コロナ禍での面会制限の影響

新型コロナウイルスのワクチン接種などを条件に、医療機関や高齢者施設で患者・入所者と家族の面会制限を緩める動きが一部で出始めてきています。広島大学らの2020年の調査によれば、コロナ禍での面会制限により、約4割が認知症患者の状態に影響が出たと回答しています。認知機能や興味・関心の低下、歩行機能の弱まりが見られています。



しかし、全国に約40ある国立大学病院のホームページによれば、11月15日時点でおよそ9割が面会を原則禁止しており、現状で制限を緩和している病院や施設は一部に限られています。高齢者や病気を抱える患者が感染すれば、重症化する可能性が高く、ウイルスの侵入をできる限り防ぐ必要があるためです。

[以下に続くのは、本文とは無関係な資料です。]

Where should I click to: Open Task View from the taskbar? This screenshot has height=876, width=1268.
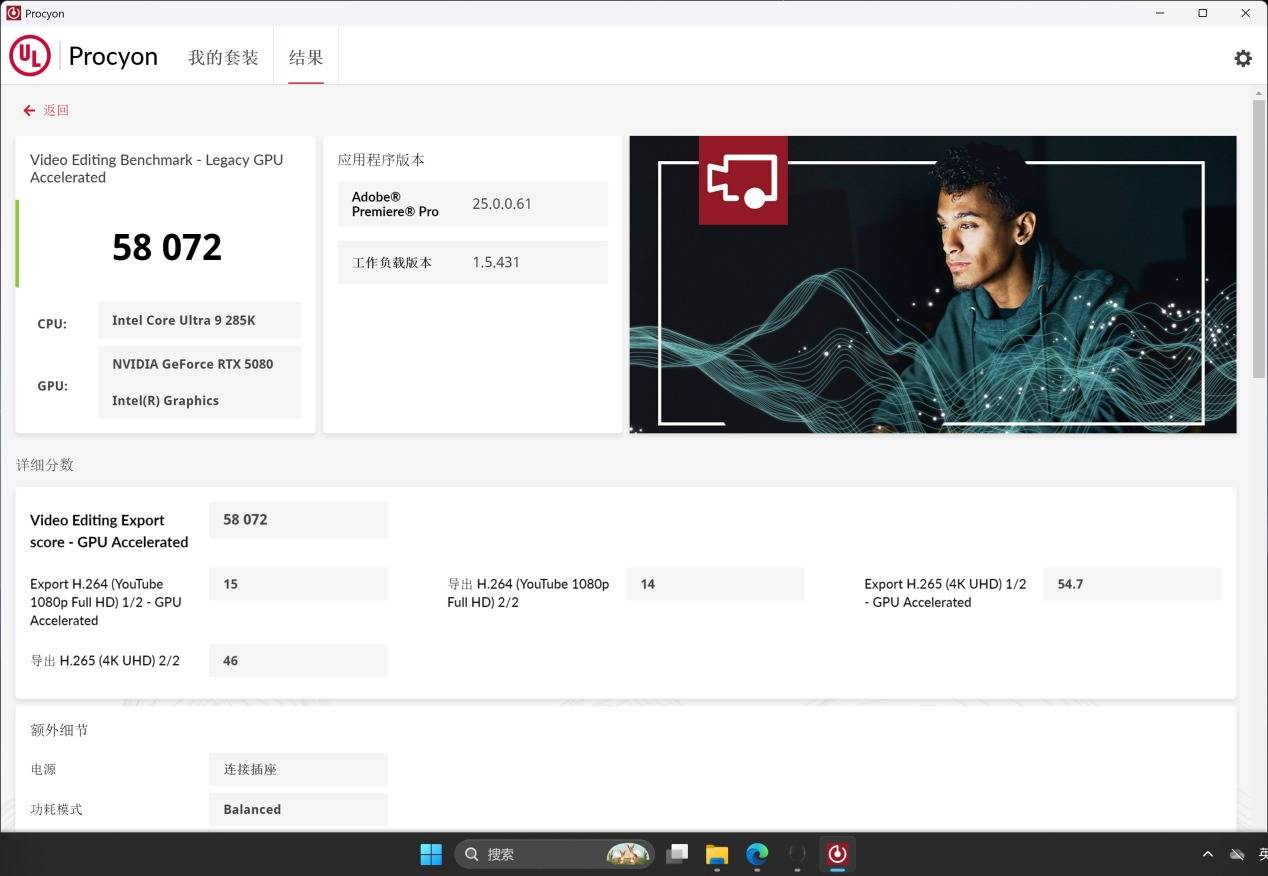click(677, 854)
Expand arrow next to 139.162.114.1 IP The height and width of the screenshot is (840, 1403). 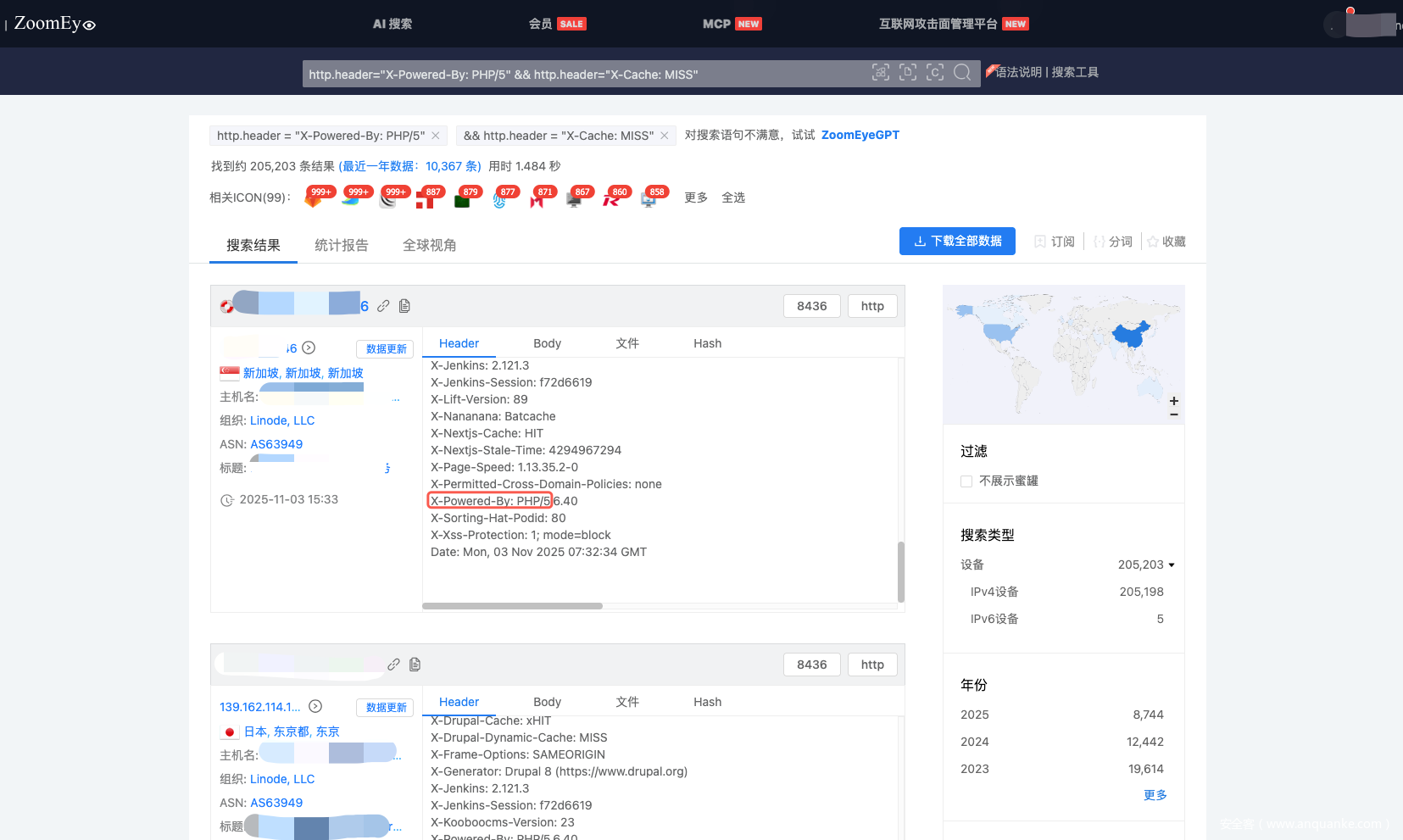click(x=315, y=706)
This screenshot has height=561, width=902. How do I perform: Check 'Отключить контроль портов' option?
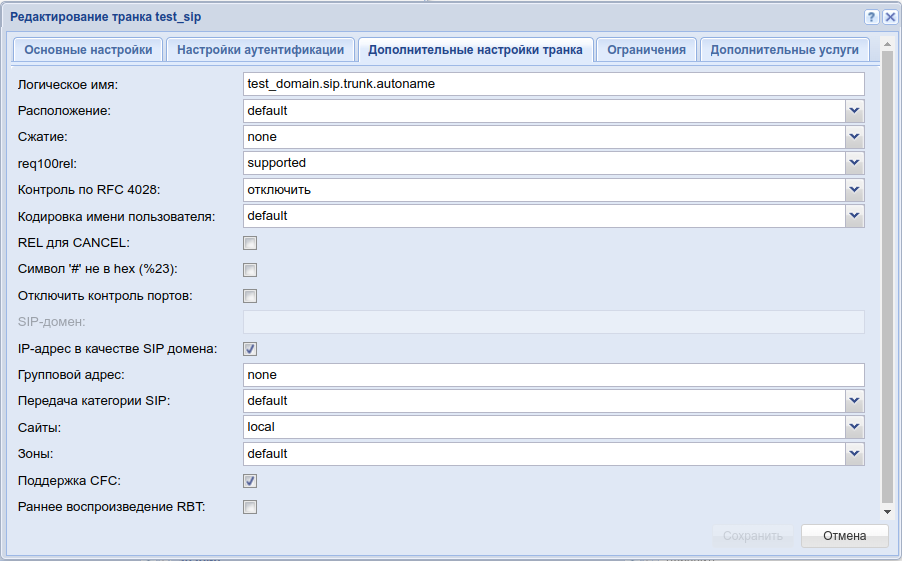click(250, 296)
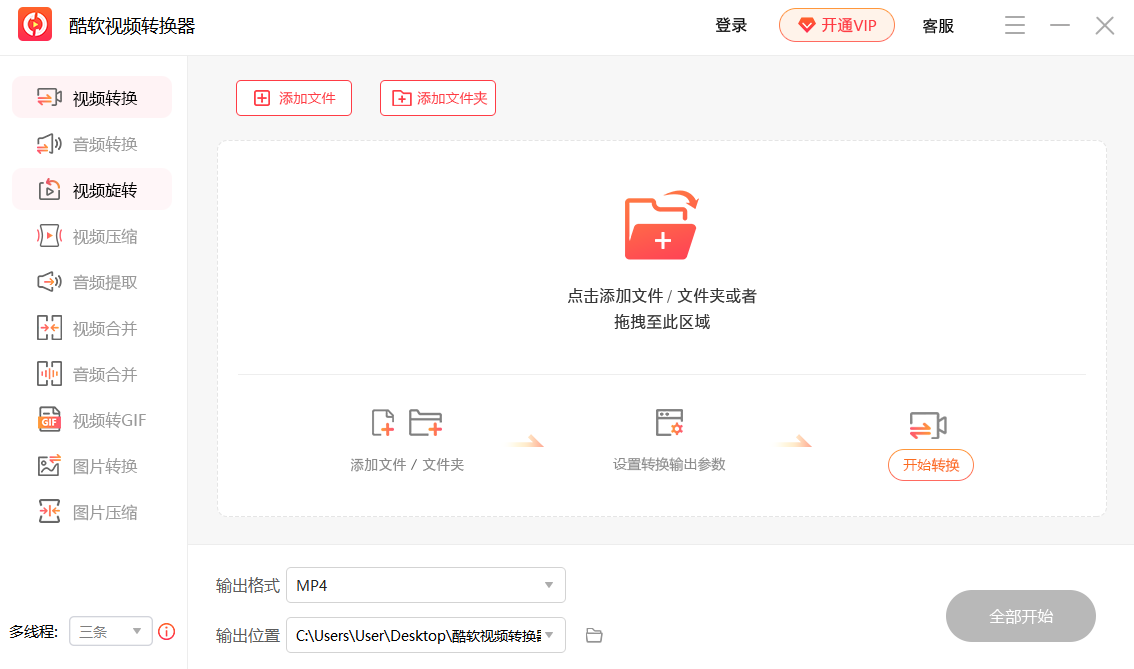1134x669 pixels.
Task: Open the folder browser next to 输出位置
Action: point(593,635)
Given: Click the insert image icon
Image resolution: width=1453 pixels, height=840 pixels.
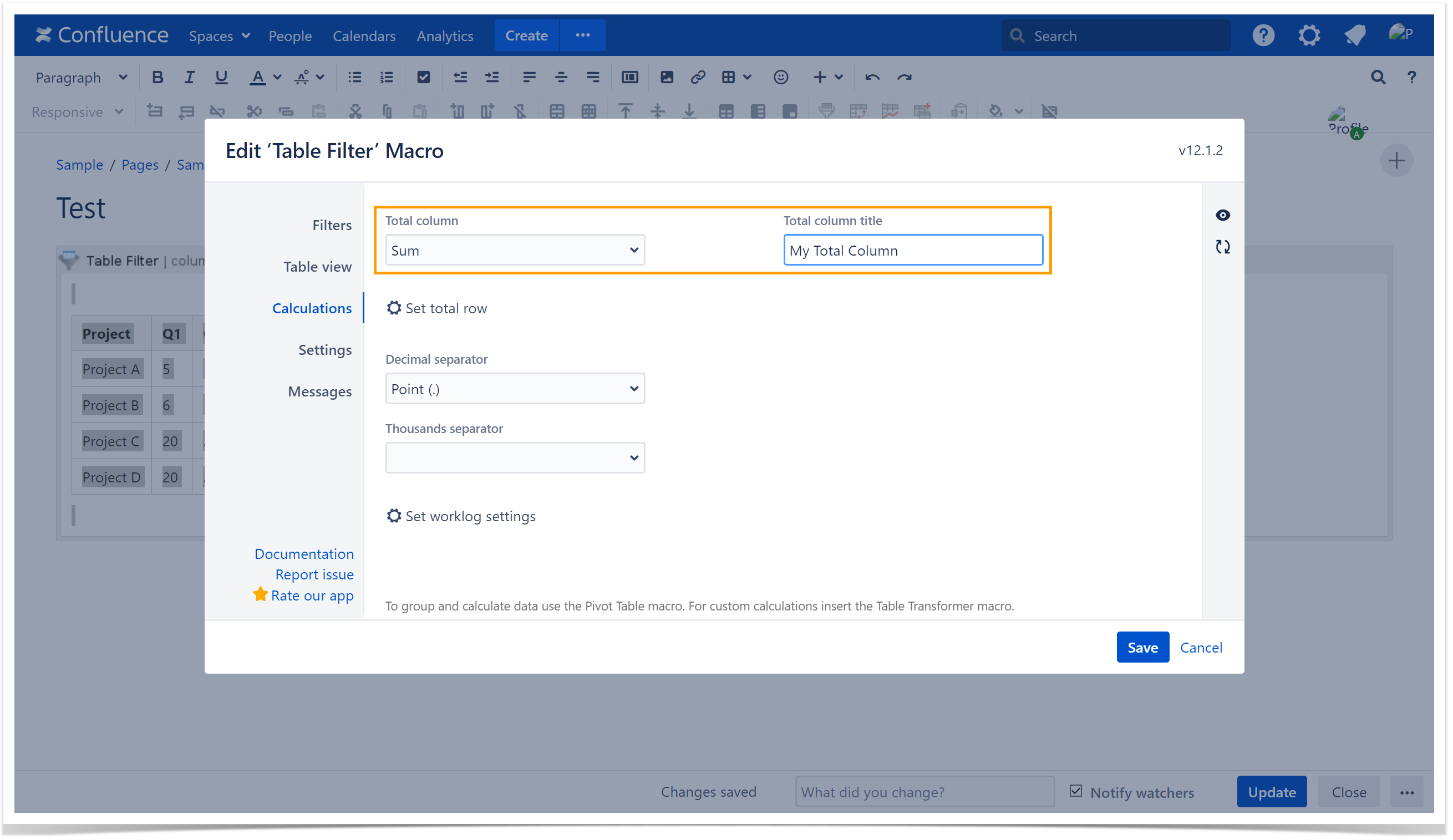Looking at the screenshot, I should point(667,77).
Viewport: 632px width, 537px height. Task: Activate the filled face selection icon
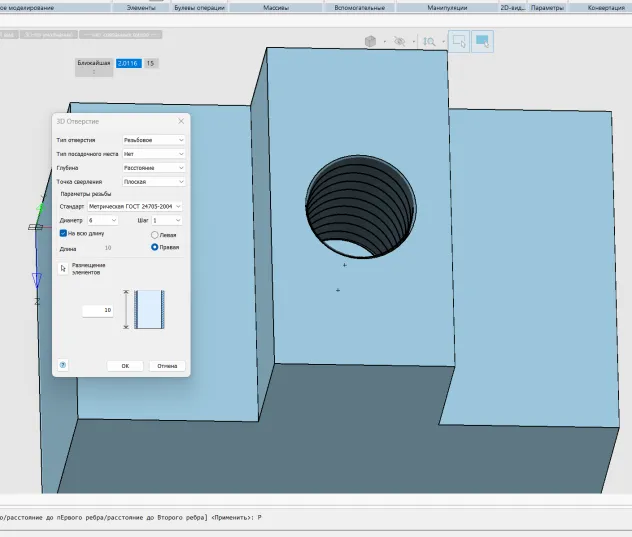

国内のワクチン2回目接種率は7割を超え、65歳以上では約9割に達しています。全国の1日当たりの新規感染者も低水準で推移しています。今後は、面会制限は感染状況に応じて緩和すべきと思われます。対策としては、面会時間や人数の制限が有効で、糖尿病患者など重症化リスクが高い場合は特に注意する必要があります。家族の納得が得られるように、各施設は状況に応じた面会制限の基準を決めておくことが必要です。